PND: eine repräsentative Befragung Schwangerer

Eine Studie der BZgA beleuchtet Defizite und Ambivalenzen

Im Jahr 2004 hat die Bundeszentrale für gesundheitliche Aufklärung eine repräsentative Befragung Schwangerer zur Pränataldiognostik durchgeführt. Trotz intensiver Inanspruchnahme pränataldiagnostischer Angebote ist der Informationsstand der Frauen niedrig und ihr Verhältnis dazu ambivalent, wie die im letzten Jahr erstmals veröffentlichte Studie zeigt.

In den letzten Jahren ist sowohl das Angebot an Pränataldiagnostik (PND) als auch die Nachfrage auf Seiten der werdenden Eltern stetig angestiegen. PND scheint inzwischen fester Bestandteil der Schwangerenversorgung zu sein. Zunehmend wird sie nicht nur Frauen mit erhöhtem Risiko für die Geburt eines kranken oder behinderten Kindes angeboten, sondern allen Schwangeren, unabhängig von ihrem Alter und anderen Risikofaktoren. Dabei gerät oft aus dem Blick, dass der PND immer auch schwerwiegende Entscheidungskonflikte folgen können, etwa wenn Eltern den Abbruch einer erwünschten Schwangerschaft aufgrund eines Befundes in Erwägung ziehen. Zudem erschwert die rasante technische Weiterentwicklung der Diagnoseverfahren den Schwangeren die Einschätzung der Angemessenheit verschiedener Methoden. Auch bei der Deutung der Befunde sind die Frauen – insbesondere wenn es sich um eine statistische Risikoeinschätzung handelt – meist auf Fachleute angewiesen. Das ist eine besondere Herausforderung an die kommunikative Kompetenz der medizinischen Schwangerschaftsbegleitung, der Ärztinnen, Ärzte, Hebammen und Praxishilfen. Die Bundeszentrale für gesundheitliche Aufklärung (BZgA) entwickelt Medien und Maßnahmen, um Frauen eine informierte Entscheidung für oder gegen PND zu ermöglichen und Fachleute bei der Beratung Schwangerer zu unterstützen. Grundlagen für die Medien- und Maßnahmenentwicklung sind wissenschaftliche Erkenntnisse, die aus Expertisen, wissenschaftlichen Studien und Evaluationen gewonnen werden. Um mehr über den Informationsstand der Schwangeren, über ihre Einstellungen gegenüber PND und über die Bewertung der ärztlichen Beratung und Behandlung zu erfahren, hat die BZgA eine repräsentative Befragung Schwangerer beauftragt.
━━━━━━━━━━━━━━━━━━━━
**Aufgaben:**
1: Welche Personengruppen zählt der Text über die Befragung Schwangerer zur medizinischen Schwangerschaftsbegleitung? Führen Sie alle auf.
2: Zitieren Sie aus dem Text über die Befragung Schwangerer den Abschnitt zwischen „Eine Studie der“ und „veröffentlichte Studie zeigt.“, beide eingeschlossen.

Gespeicherte Zeilen
━━━━━━━━━━━━━━━━━━━━
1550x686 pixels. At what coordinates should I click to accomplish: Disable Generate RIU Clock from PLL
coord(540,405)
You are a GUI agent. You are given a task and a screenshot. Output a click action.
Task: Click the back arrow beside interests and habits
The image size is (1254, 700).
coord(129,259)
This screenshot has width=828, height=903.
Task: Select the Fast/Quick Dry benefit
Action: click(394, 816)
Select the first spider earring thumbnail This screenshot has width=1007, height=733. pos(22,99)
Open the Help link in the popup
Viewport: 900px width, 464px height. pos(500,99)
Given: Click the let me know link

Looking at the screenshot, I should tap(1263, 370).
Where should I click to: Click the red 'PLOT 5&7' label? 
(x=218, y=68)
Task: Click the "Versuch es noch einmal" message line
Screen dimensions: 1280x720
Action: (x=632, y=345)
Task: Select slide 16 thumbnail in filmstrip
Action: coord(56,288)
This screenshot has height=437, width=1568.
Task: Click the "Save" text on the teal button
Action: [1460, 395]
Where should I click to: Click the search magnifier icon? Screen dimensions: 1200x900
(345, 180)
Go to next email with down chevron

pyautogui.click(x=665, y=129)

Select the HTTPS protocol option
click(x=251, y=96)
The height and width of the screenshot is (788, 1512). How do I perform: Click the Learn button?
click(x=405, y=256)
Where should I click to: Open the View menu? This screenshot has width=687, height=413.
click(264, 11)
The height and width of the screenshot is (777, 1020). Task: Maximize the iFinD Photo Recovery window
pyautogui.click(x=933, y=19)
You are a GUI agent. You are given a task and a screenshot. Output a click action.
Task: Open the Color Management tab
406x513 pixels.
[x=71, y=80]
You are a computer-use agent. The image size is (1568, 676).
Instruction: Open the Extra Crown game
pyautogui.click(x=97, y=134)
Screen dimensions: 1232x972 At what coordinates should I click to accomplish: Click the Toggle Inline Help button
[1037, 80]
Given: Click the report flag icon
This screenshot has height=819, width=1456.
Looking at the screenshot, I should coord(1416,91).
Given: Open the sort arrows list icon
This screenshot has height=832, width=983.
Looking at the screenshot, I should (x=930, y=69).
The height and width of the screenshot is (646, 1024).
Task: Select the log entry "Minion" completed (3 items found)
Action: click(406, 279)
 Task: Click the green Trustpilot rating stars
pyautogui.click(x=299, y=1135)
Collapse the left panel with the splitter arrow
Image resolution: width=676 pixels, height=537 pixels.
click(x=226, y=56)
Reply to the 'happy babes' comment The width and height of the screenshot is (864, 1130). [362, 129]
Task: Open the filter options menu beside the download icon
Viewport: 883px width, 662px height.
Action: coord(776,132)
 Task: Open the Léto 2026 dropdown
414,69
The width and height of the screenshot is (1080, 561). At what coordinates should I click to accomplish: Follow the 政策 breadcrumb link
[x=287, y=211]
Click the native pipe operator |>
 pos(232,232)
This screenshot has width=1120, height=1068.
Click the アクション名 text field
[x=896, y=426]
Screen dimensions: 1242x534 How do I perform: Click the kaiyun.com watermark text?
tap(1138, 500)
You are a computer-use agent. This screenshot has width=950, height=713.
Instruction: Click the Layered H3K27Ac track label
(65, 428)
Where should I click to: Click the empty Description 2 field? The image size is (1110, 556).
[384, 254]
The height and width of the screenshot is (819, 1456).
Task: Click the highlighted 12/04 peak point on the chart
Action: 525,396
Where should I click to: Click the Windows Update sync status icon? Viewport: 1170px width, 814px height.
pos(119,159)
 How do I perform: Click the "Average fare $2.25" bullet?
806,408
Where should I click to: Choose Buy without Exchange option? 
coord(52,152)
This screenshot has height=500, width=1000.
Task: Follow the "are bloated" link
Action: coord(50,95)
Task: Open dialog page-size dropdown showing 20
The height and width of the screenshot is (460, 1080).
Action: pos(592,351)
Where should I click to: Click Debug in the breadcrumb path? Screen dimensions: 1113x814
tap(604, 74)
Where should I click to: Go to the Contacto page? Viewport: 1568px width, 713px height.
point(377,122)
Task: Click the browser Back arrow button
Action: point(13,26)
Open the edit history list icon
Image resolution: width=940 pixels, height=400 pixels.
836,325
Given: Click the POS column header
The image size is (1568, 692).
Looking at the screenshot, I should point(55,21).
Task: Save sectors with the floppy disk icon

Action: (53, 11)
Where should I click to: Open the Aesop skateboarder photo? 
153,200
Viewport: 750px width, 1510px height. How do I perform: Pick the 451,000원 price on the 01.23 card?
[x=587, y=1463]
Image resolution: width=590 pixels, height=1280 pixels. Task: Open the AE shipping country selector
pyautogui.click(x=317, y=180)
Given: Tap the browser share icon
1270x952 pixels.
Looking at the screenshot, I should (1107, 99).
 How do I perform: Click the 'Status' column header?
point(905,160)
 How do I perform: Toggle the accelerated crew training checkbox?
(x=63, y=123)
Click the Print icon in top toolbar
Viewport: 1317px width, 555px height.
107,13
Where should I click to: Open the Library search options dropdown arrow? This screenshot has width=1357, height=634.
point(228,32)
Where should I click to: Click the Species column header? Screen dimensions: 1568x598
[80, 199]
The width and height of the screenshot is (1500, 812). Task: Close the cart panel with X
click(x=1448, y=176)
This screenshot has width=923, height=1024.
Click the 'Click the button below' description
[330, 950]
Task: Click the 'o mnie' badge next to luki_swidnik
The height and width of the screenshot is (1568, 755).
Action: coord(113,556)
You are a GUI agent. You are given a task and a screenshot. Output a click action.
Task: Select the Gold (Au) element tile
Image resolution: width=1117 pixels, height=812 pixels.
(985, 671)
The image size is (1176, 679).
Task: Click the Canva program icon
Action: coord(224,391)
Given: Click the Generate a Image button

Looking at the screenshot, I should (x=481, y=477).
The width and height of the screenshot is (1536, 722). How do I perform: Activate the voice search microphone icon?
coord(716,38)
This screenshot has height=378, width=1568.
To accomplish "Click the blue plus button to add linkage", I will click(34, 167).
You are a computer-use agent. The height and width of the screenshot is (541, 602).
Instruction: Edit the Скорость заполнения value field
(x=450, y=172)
━━━━━━━━━━━━━━━━━━━━
**Lösungen:**
1: Ärztinnen, Ärzte, Hebammen und Praxishilfen

2:
Eine Studie der BZgA beleuchtet Defizite und Ambivalenzen

Im Jahr 2004 hat die Bundeszentrale für gesundheitliche Aufklärung eine repräsentative Befragung Schwangerer zur Pränataldiognostik durchgeführt. Trotz intensiver Inanspruchnahme pränataldiagnostischer Angebote ist der Informationsstand der Frauen niedrig und ihr Verhältnis dazu ambivalent, wie die im letzten Jahr erstmals veröffentlichte Studie zeigt.